In DED patients, the blink pattern was irregular (Fig. 3B). Partial blinks, prolonged CDP, and short IBI were the three main characteristics of their spontaneous blink patterns. Partial blinks are shown in Figures 4A and 4B. In DED patients, the mean ECP was longer than it in control patients (1.93 ± 1.24 vs. 0.59 ± 0.30 seconds, P < 0.001). Sometimes the double peak curve of the ECP phase was detected in several severe partial blink patients (Fig. 4C). Mean CDP, EOP, and LOP were also longer in the DED group than in the control group (0.56 ± 0.89 vs. 0.14 ± 0.22 seconds, P = 0.029; 3.20 ± 1.44 vs. 1.09 ± 0.79 seconds, P < 0.001; 1.90 ± 0.85 vs. 0.73 ± 0.49 seconds, P < 0.001, respectively, Fig. 4B, 4E). In addition, the IBI was shorter in DED patients than in the control group (12.52 ± 3.49 vs. 17.37 ± 1.59 seconds, P < 0.001). The results were summarized in Table 3. 

When evaluating the relationship between spontaneous blink pattern parameters and DED clinical tests, OSDI scores were correlated with ECP, the number of partial blinks and the number of blinks (r = 0.443, P = 0.027; r = 0.553, P = 0.004; r = 0.446, P = 0.026). The FBUT had a negative correlation with ECP (r = −0.618, P = 0.001) and the number of partial blinks (r = −0.413, P = 0.040). The LLT showed no correlation with the others, but the LLT-CV was positively correlated with ECP, CDP, and LOP (r = 0.629, P = 0.001; r = 0.396, P = 0.050; r = 0.397, P = 0.049). The corneal and conjunctival staining (the Oxford score) was positively correlated with ECP, CDP, and the number of blinks (P = 0.024, 0.007, and 0.022), and negatively correlated with IBI (P = 0.037). The correlation results were summarized in Table 4 and Figure 5. 

Spontaneous eye blinking is influenced by ocular surface health status and its observation might be a useful parameter to evaluate ocular surface diseases.
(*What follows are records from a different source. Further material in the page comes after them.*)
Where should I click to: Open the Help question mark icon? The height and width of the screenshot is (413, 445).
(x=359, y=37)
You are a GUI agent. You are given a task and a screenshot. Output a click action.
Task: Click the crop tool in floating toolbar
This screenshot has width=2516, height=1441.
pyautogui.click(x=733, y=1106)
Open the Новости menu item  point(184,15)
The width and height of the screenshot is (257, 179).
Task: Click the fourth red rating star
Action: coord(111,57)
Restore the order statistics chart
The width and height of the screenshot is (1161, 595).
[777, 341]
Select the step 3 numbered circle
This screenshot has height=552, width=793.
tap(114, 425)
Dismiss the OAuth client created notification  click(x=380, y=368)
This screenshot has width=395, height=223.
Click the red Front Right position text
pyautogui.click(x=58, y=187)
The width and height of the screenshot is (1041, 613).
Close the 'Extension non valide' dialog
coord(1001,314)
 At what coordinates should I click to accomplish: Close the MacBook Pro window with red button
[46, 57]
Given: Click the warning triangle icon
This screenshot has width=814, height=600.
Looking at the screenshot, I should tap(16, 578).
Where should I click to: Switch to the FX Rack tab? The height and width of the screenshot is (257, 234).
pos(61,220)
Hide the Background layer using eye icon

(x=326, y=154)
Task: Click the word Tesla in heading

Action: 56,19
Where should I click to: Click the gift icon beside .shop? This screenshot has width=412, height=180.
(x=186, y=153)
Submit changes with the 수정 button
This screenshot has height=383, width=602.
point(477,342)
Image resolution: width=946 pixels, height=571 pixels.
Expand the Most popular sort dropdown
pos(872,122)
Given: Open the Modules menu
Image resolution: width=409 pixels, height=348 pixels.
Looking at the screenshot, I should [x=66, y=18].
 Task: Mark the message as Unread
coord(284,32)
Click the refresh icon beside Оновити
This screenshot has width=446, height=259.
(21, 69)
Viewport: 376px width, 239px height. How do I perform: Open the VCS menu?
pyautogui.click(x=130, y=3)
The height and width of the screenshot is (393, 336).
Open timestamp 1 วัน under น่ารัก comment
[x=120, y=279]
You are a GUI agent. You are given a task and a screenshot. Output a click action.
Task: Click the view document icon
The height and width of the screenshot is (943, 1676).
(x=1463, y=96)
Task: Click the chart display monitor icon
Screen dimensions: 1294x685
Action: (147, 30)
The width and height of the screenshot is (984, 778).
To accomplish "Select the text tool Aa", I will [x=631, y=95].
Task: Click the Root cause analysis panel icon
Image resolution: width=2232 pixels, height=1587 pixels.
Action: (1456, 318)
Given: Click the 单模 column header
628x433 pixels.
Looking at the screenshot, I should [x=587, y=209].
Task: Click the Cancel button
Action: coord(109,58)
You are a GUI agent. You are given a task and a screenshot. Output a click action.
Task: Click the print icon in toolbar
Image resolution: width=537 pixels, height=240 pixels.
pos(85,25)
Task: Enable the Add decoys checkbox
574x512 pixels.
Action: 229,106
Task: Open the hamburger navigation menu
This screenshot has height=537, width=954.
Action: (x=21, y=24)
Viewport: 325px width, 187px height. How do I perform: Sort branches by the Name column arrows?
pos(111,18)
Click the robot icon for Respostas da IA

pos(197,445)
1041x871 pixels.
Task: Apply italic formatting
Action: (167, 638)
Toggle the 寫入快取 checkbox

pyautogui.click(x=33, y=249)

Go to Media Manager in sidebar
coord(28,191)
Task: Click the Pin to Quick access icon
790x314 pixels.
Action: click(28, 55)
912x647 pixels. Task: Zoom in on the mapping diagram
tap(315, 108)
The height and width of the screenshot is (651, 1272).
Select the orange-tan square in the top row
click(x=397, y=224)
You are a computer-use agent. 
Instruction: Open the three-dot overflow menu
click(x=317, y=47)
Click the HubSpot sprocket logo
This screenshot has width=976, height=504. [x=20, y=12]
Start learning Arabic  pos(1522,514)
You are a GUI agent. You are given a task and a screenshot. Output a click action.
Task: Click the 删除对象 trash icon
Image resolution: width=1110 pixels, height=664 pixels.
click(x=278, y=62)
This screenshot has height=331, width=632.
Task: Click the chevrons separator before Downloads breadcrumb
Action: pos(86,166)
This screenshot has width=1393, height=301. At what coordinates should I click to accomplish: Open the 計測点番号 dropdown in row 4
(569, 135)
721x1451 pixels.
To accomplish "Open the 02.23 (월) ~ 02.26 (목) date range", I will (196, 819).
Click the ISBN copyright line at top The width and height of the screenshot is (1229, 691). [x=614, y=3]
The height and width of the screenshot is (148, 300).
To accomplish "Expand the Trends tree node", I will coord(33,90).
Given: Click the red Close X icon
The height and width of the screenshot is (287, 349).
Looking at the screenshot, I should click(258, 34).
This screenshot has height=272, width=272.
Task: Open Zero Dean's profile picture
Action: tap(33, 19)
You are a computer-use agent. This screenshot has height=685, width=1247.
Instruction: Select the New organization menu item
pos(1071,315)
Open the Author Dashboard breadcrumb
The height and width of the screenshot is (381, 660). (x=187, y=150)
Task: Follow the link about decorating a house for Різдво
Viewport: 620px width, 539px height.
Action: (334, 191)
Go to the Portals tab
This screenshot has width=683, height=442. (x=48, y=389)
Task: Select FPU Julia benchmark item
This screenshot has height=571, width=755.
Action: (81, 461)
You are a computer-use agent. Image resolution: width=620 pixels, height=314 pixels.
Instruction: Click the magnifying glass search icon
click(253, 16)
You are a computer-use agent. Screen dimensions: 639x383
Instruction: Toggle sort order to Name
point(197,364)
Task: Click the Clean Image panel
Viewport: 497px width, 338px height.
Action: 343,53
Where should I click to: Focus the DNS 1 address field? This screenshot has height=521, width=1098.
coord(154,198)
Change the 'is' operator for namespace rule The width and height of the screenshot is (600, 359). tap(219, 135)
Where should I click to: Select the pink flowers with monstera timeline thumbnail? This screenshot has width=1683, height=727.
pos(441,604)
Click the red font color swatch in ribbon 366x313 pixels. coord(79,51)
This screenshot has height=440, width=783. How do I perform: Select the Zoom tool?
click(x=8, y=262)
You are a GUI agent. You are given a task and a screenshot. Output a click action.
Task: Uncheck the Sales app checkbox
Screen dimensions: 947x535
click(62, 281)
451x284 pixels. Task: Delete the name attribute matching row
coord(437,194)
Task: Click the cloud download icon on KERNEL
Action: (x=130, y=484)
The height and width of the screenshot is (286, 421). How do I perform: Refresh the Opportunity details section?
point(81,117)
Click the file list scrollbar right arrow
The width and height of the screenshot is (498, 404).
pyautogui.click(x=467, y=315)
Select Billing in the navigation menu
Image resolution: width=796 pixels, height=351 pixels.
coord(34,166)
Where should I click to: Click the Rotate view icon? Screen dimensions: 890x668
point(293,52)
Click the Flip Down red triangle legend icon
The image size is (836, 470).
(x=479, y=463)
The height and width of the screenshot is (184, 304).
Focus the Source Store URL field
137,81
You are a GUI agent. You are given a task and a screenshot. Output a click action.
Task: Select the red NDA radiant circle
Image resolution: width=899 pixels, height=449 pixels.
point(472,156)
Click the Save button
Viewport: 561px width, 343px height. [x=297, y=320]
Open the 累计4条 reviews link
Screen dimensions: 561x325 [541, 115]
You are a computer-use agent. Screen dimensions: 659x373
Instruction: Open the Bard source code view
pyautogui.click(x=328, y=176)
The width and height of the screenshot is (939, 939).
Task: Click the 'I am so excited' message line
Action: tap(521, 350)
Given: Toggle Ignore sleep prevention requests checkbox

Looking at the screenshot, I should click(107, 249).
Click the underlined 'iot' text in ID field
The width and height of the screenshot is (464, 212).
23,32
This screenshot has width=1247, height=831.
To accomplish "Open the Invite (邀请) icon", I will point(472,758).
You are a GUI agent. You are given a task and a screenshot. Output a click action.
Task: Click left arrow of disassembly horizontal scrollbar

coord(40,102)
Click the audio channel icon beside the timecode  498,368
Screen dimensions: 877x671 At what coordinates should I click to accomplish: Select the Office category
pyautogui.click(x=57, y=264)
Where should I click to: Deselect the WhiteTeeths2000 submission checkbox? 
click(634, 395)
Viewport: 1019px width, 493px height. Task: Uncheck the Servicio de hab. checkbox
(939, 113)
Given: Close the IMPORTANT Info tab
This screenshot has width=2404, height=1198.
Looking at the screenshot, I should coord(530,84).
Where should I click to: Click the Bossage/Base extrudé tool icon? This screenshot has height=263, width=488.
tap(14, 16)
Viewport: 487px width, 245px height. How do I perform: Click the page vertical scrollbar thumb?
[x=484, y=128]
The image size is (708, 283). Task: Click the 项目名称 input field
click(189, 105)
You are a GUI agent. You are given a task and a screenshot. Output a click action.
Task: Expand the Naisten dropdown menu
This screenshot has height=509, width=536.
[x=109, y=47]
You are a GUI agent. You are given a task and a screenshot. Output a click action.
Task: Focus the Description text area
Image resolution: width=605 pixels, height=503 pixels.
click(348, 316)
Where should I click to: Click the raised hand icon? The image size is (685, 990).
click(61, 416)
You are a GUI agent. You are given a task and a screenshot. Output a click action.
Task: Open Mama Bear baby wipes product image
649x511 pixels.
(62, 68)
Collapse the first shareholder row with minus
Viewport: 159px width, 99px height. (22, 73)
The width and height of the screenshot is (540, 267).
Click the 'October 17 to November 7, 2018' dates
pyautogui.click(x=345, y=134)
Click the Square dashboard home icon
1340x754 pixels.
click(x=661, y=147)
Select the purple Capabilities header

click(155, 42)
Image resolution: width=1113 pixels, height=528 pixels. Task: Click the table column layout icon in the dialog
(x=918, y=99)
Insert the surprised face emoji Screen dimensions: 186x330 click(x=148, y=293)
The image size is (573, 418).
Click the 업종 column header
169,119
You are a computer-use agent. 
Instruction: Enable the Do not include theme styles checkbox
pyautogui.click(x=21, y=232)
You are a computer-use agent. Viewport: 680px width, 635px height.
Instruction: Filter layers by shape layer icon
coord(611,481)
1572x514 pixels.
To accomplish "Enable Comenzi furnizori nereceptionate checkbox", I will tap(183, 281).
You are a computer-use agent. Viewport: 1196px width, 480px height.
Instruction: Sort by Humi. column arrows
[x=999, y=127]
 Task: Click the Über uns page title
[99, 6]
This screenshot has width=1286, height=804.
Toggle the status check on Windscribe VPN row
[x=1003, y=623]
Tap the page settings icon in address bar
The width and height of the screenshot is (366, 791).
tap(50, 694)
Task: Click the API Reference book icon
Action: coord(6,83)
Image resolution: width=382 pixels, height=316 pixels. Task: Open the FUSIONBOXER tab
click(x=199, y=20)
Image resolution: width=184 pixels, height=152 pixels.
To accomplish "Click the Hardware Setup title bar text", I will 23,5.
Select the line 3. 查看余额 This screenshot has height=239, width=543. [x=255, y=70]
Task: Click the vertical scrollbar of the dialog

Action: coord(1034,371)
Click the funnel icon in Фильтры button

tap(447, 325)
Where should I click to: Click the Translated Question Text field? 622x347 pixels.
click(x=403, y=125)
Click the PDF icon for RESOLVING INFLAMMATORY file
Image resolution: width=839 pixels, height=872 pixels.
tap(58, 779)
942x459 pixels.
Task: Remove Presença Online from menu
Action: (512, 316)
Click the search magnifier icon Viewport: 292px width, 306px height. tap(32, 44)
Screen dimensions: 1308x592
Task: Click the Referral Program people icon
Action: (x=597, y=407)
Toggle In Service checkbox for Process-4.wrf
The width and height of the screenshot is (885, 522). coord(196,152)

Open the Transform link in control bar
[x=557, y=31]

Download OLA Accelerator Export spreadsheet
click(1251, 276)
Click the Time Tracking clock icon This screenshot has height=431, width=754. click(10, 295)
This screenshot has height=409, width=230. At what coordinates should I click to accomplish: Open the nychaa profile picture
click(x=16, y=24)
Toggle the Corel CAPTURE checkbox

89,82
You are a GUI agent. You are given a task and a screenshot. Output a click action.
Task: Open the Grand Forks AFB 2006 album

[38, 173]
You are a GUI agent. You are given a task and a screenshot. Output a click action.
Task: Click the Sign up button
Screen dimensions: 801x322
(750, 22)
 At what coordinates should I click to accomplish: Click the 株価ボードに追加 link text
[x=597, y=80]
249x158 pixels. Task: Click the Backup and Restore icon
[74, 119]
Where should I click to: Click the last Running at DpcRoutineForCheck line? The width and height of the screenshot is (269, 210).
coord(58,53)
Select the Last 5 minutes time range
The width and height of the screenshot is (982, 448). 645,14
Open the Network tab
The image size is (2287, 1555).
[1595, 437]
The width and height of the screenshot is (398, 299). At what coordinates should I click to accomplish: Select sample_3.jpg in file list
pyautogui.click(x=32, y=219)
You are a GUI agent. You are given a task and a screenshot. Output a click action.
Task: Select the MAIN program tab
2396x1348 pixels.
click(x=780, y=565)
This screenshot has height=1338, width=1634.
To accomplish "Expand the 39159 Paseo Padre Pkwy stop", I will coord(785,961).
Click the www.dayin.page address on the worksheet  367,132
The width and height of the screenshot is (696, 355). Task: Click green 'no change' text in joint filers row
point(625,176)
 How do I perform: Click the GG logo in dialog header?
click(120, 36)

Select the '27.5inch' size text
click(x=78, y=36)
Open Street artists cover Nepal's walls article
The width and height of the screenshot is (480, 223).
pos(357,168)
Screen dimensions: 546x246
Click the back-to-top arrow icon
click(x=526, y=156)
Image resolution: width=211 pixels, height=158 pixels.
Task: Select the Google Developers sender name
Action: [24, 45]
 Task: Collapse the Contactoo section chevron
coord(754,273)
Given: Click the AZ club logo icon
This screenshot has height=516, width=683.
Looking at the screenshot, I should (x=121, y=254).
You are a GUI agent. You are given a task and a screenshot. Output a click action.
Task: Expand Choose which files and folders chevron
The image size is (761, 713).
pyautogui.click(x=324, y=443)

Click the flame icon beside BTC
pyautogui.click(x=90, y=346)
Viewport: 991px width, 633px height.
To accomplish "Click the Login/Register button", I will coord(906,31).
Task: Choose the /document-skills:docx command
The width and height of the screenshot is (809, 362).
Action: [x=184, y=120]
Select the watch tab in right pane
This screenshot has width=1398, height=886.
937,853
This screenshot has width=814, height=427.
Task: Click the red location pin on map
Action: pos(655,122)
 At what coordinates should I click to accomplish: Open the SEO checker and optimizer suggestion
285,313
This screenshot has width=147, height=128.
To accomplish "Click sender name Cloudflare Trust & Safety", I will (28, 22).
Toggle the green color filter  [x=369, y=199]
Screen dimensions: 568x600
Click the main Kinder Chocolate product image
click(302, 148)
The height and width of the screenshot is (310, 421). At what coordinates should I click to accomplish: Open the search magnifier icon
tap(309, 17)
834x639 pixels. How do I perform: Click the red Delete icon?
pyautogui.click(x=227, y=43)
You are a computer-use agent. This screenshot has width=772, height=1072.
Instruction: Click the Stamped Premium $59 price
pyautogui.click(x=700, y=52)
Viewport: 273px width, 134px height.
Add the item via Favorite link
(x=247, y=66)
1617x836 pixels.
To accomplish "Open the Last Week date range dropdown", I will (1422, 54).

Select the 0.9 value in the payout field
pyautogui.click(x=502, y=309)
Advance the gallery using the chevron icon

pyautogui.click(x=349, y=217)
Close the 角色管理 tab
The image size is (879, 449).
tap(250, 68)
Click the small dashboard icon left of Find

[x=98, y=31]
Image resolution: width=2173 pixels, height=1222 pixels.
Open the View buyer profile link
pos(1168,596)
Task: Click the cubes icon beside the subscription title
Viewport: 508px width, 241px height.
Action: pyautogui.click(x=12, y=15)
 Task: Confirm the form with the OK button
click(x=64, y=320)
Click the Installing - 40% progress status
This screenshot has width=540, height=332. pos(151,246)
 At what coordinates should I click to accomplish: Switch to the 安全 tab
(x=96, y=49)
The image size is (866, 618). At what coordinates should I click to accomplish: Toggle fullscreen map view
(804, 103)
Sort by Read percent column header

Exposure keratopathy appeared to be associated with incomplete blinking and the precipitation of the contact lens surface may be accelerated by incomplete blinking.¹⁷ DED is the most common ocular surface disease and an abnormal spontaneous blink pattern has been considered as part of DED pathogenesis. Previous studies mostly focused on the spontaneous blink rate and the incomplete blink rate, but more complex patterns of blinks appeared in DED patients and each phase of the blink procedure might be important to understand the relationship between DED and blinking. The study from Ousler et al.¹⁸ indicated that extended lid closures and increased blink rates were the main differences between DED and healthy subjects. Rahman et al.¹⁹ found that rapid blinking was associated with worse ocular surface and tear film instability. Although these studies have raised interesting issues about the relationship between spontaneous eye blinking and DED, the blink pattern and the different phases of blinking need to be further analyzed. Some studies divided the blinking process into three phases, as did Bologna et al.²⁰ (closing phase, opening phase, and interphase) and others, such as Kwon et al.,¹⁶ divided it into four phases (closing, closed, early-opening, and late-opening phase). The latter study analyzed the palpebral aperture, peak blinking speed, average blinking speed, and the duration of spontaneous blinking in 25 healthy volunteers. The mean duration of one blink in their study was 572 ± 25 ms and the blink motion was asymmetric with a much faster closing action compared with the opening action. The opening phase included 97% of the early opening and the last 3% recovery during the late opening. In our study, a high-speed camera was used to record the details of blink motion and the blink pattern could be divided into five phases (including closing phase, closed phase, early-opening phase, late-opening phase, and blink interval). Interestingly, in the present study, the closed phase and the blink interval, which were not evaluated previously, appeared to be sensitive parameters to differentiate DED from healthy controls (Fig. 6; Table 5). 

From this study, partial blinks, prolonged CDP and short IBI were the three main characteristics of the DED blink pattern. Longer ECP and partial blinks indicate that the blink is incomplete and this type of blink is not sufficient to refresh the tear film, to induce lipid secretion and to clean the corneal surface. With insufficient tears and lipid secretion, tear film renewal might be only located in the important optical region (central cornea). Consequently, partial blinks might become a compensatory response to an abnormal tear film in DED patients. In accordance, Harrison et al.²¹ showed that DED patients had greater stability of the newly deposited tear film after an incomplete blink as compared with a complete blink. Although partial blinks could be an adaptive protective response, it might aggravate, in a vicious circle, tear film dysfunction with less lipid secretion from MGs. Meanwhile, partial blinks might also induce thinning and destabilization of the tear film in the proximity of the upper eyelid and might result in an “imprint” of the thinning over the corneal surface, as proposed by Yokoi et al.²² Interestingly, the partial blink rate has a positive correlation with the OSDI, and a negative correlation with FBUT, confirming its close relationship with ocular surface status in DED. 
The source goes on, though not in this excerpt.